CHALLENGE: Which lines in the listing below contain the word "This"? Gather each one and copy it out in full.

Word and item position data:
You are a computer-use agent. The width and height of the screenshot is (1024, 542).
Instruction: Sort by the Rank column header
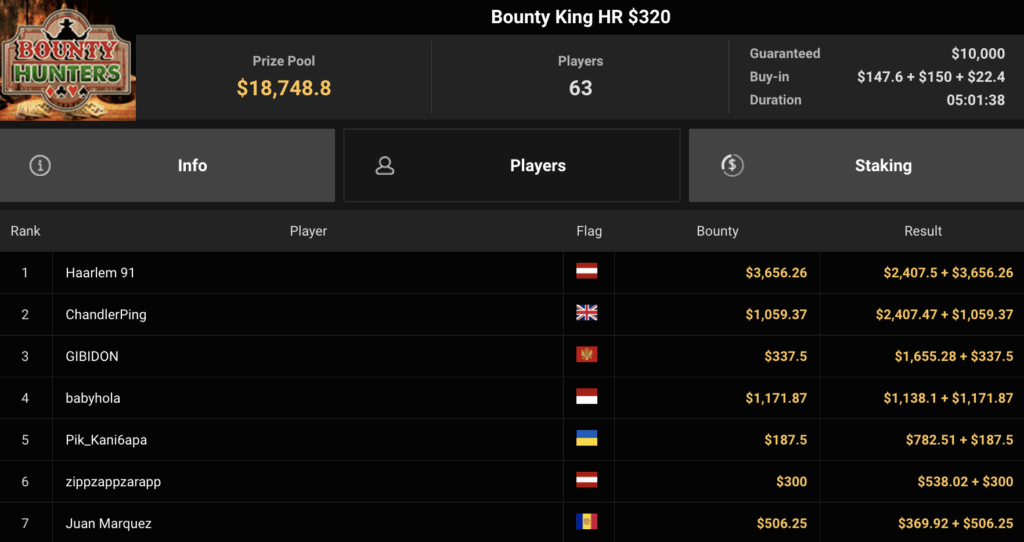pyautogui.click(x=26, y=231)
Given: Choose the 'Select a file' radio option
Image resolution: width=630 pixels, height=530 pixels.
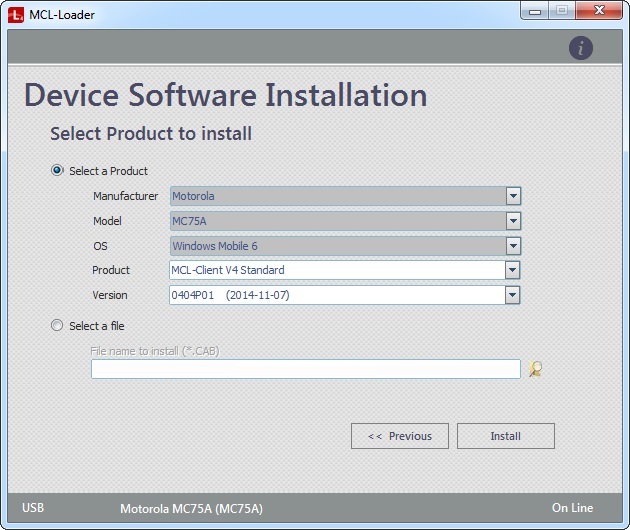Looking at the screenshot, I should 57,325.
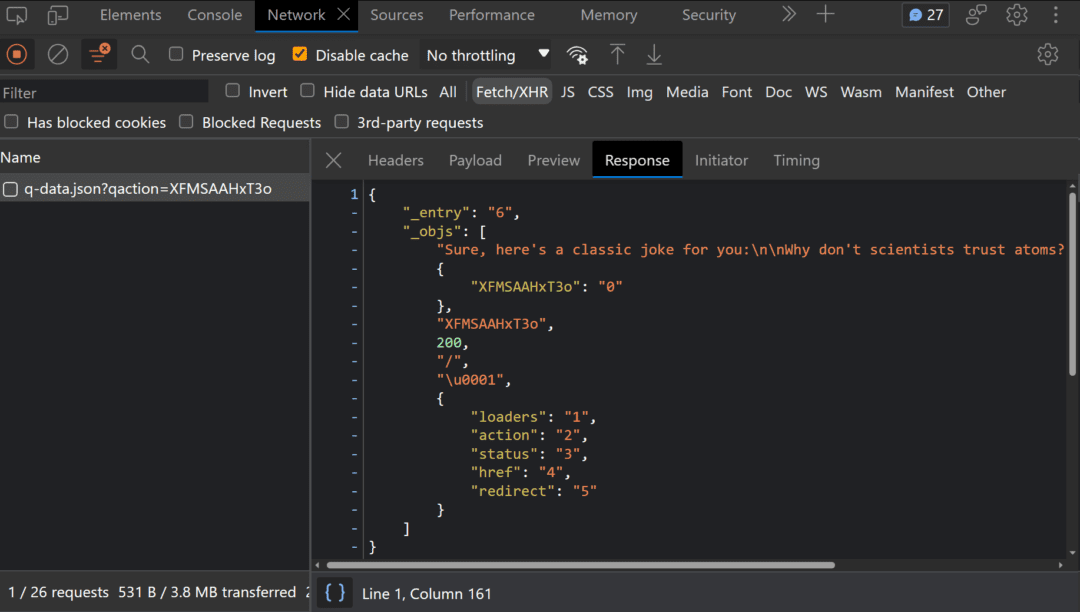Open the No throttling dropdown
Viewport: 1080px width, 612px height.
click(x=486, y=55)
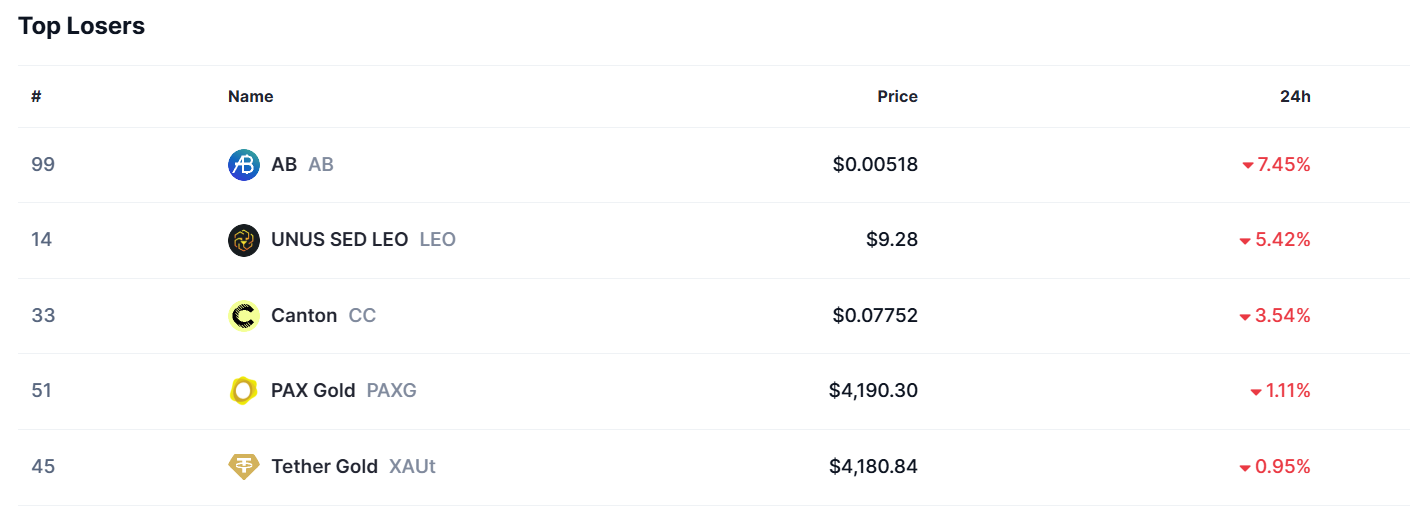Click the Canton coin logo icon
This screenshot has height=519, width=1410.
pos(244,316)
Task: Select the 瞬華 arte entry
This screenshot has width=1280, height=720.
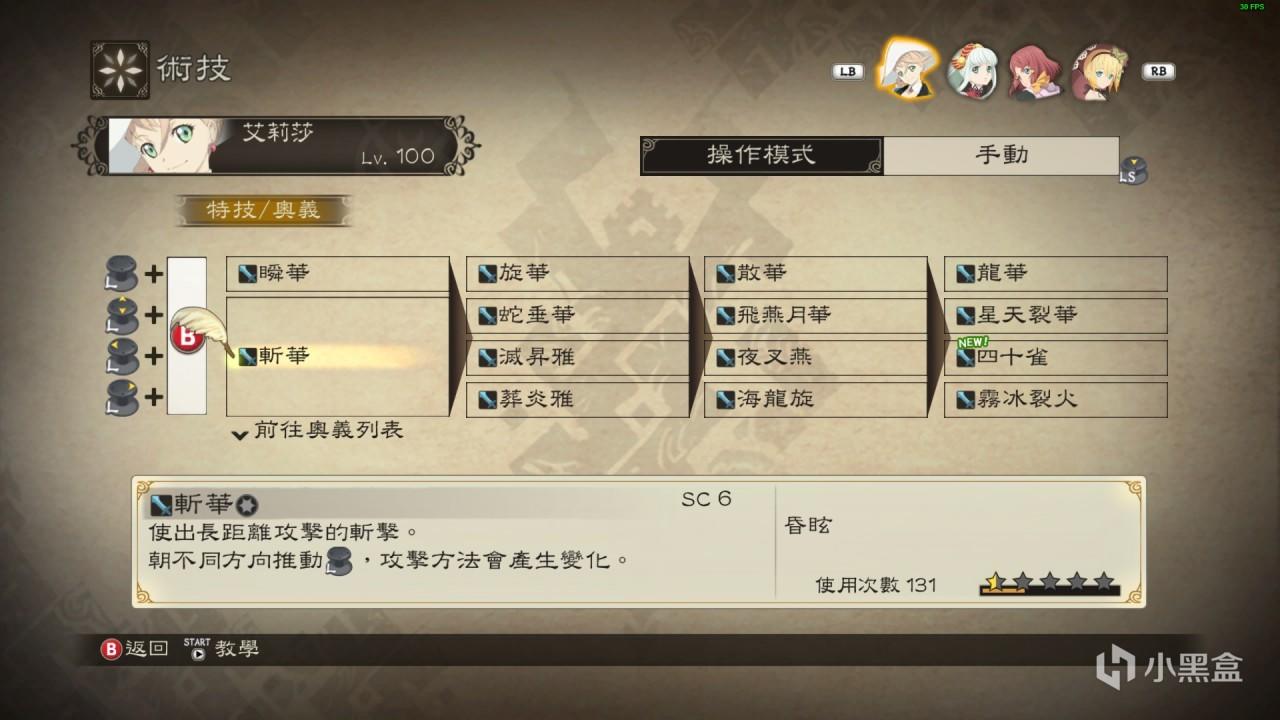Action: (x=338, y=274)
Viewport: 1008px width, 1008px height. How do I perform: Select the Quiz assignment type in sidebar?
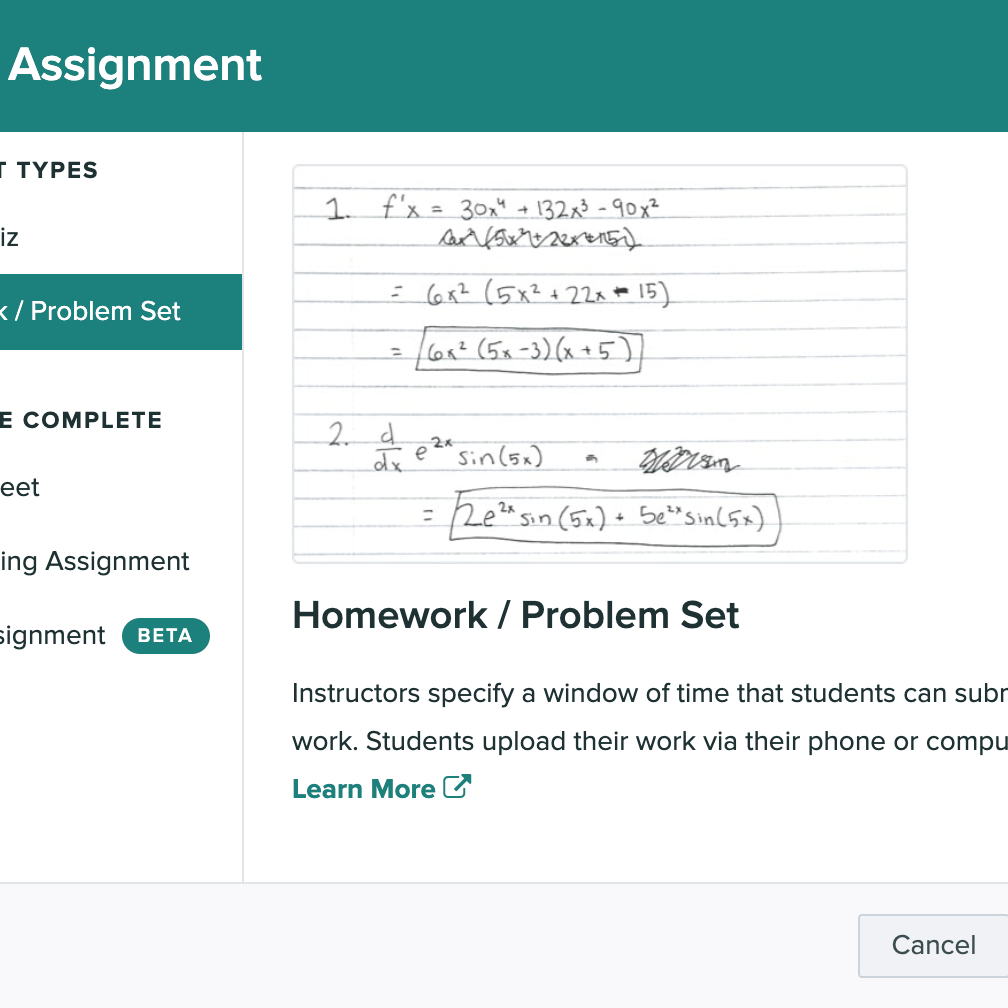pos(9,238)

FINISHED ANSWER:
This screenshot has height=519, width=1410.
This screenshot has width=1280, height=720.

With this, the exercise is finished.